I totally agree with you  not always, but most of the time please seek no logic, no wisdom in this type of songs.
By the way, I doubt if it says:
"Acımı Da Gömdüm Içime
*Yine Seni Ektim Üstüne" *instead of* "...Üstüme" 

then it becomes (more) meaningful --> sth like: 
"I also buried my pain inside of me
and again I planted you on/over it"

What do you think guys? The lyrics on internet might not be correct, anyone other than USA citizens listened to the song? *


----------



## Ramisadeh

It might not be my place to weigh in here seeing that I'm just an intermediate level turkish student but being an Arab from the Levant (Palestine particularly) I noticed that there are a lot of mutual phrases and idioms between the Levant and Anatolia especially in the south.
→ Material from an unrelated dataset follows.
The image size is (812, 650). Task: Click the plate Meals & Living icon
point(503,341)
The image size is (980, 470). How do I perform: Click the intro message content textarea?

This might be far fetched and I don't claim this is correct but I am just suggesting that it might be that "yine seni ektim üstüme" is a counterpart of " حطيتك على راسي"  (I put you up on my head) which means I have made you my most important person and my master as well what ever you say I will do no matter what. What do you think?


----------



## shafaq

I see no relation between  (" حطيتك على راسي") and "yine seni ektim üstüme"...
But hey! Please don't give up !
We have a real counterpart of it which is "Başımın üstünde yerin var" (لك مكان على رأسي); where an other version is "Başım gözüm üstüne" (على رأسي و عيني).


----------



## Ramisadeh

shafaq said:


> I see no relation between  (" حطيتك على راسي") and "yine seni ektim üstüme"...
> But hey! Please don't give up !
> We have a real counterpart of it which is "Başımın üstünde yerin var" (لك مكان على رأسي); where an other version is "Başım gözüm üstüne" (على رأسي و عيني).


Nice !!!


----------